À l’article 30, relatif à la fin des quotas laitiers, la commission a adopté des amendements. J’en présenterai un de précision sur une spécificité de l’organisation agricole bien connue du rapporteur pour avis de la commission des affaires économiques, la coopération, et ce en cohérence avec les demandes et les besoins des professionnels. Le coopérateur est à la fois un associé détenteur de parts sociales et un fournisseur de matière – en l’occurrence le lait, mais ce peut être de la betterave ou toute autre chose. Il existe souvent une cohérence entre ses apports et le nombre de parts sociales qu’il détient.

Chacun d’entre nous doit être conscient que la coopérative n’est en réalité qu’un prolongement de l’activité agricole : sans cette activité, il n’y aurait pas de coopérative, même si celle-ci porte la création de valeur. La crise agricole, notamment dans le domaine laitier, nous a montré que les producteurs avaient besoin que l’on adapte les modalités de conclusion des contrats. C’est pourquoi, monsieur le rapporteur pour avis, nous avons fait adopter un amendement tendant à prolonger l’interdiction de cession de cinq à sept ans. Je propose aujourd’hui que l’on précise les droits des producteurs non coopérateurs et qu’on améliore le dialogue interprofessionnel.

En ce qui concerne la possibilité de conclure des conventions pluriannuelles, j’ai noté les effets potentiellement positifs des contrats, mais aussi la grande prudence des associations professionnelles. Certains dispositifs existent déjà. En matière de conventions pluriannuelles, monsieur le rapporteur pour avis, nous avons la responsabilité de trouver un dispositif fixant des modalités réellement applicables de révision des prix.

Quant aux négociations annuelles, tous les retours montrent que le terme est désormais galvaudé, tant le rapport est déséquilibré. En termes calendaires, un détail me préoccupe depuis longtemps : je ne suis pas certaine qu’une date unique pour toute activité ou tout produit soit opportune. On peut aussi s’interroger sur la concomitance des dates du Salon international de l’agriculture et la fin des négociations.
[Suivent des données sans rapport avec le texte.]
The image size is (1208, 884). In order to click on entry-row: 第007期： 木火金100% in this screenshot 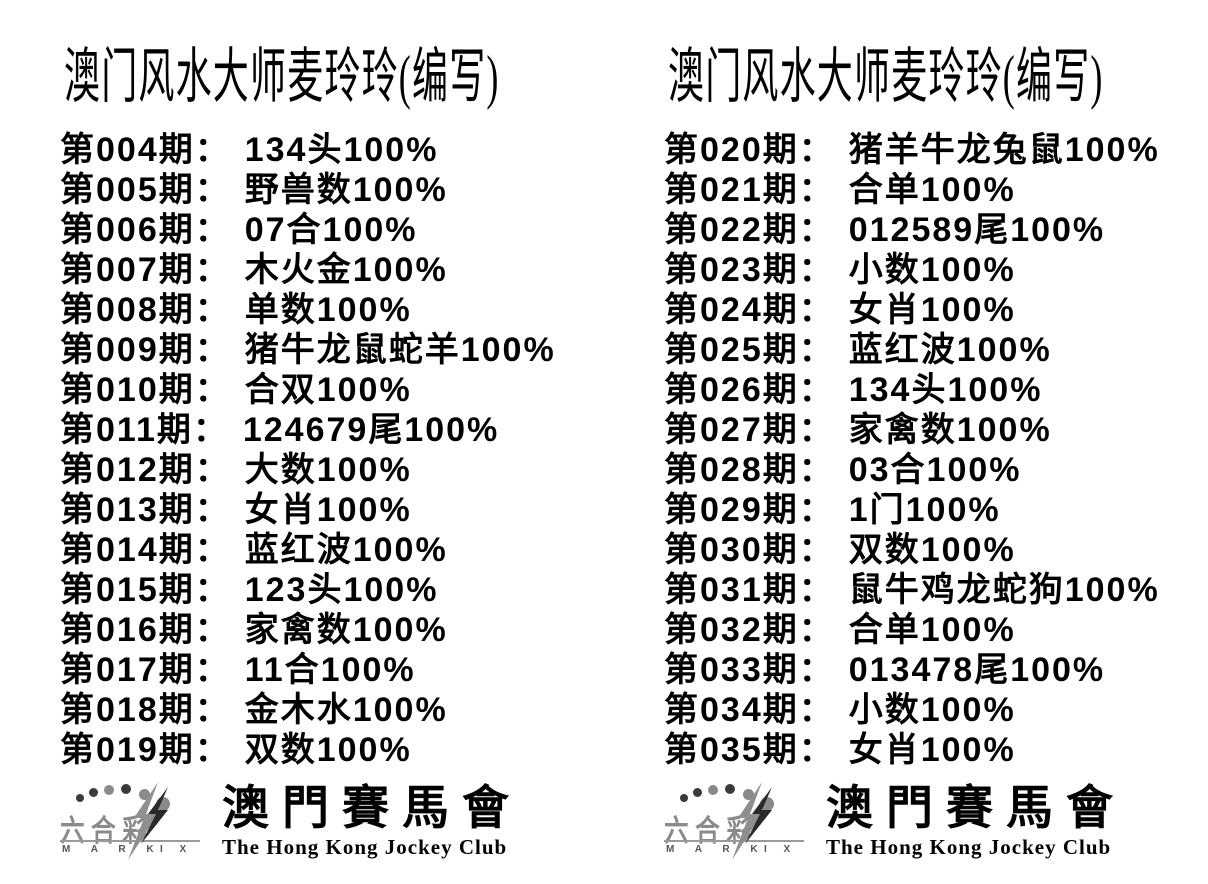, I will do `click(350, 270)`.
C’est un autre point sur lequel nous devons travailler.

Nous avons obtenu quelques avancées en commission sur le rapport entre les prix et les coûts de production. Je pense qu’il faut prendre en compte d’autres indices, issus par exemple d’observatoires européens et relatifs à la conjoncture, comme le prix de la matière première et les frais de logistique. Ce sera l’objet d’un amendement.

Entre les acteurs de la négociation commerciale, j’ai voulu donner plus d’importance aux petites ou très petites entreprises, que l’obligation de publier leurs comptes fragilise vis-à-vis de la concurrence. Cette obligation se comprend pour les grands groupes ou pour certains systèmes coopératifs, non pour les toutes petites entreprises, que nous devons protéger.
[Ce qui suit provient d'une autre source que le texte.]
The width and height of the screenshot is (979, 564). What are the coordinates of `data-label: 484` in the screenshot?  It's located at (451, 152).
En ce qui concerne les accords internationaux, je considère qu’il est anormal que l’on puisse rémunérer des centrales d’achat, alors qu’aucun produit n’est commercialisé à l’international ou qu’aucun service n’est apporté. C’est le sens de l’amendement que j’ai proposé. Il s’agit là encore d’une mesure extrêmement concrète.

J’ai aussi voulu proposer quelques mesures supplémentaires sur les délais de paiement. Le sujet est crucial. L’État a fait des efforts, mais il doit continuer – comme pourrait l’écrire en guise d’appréciation un maître d’école.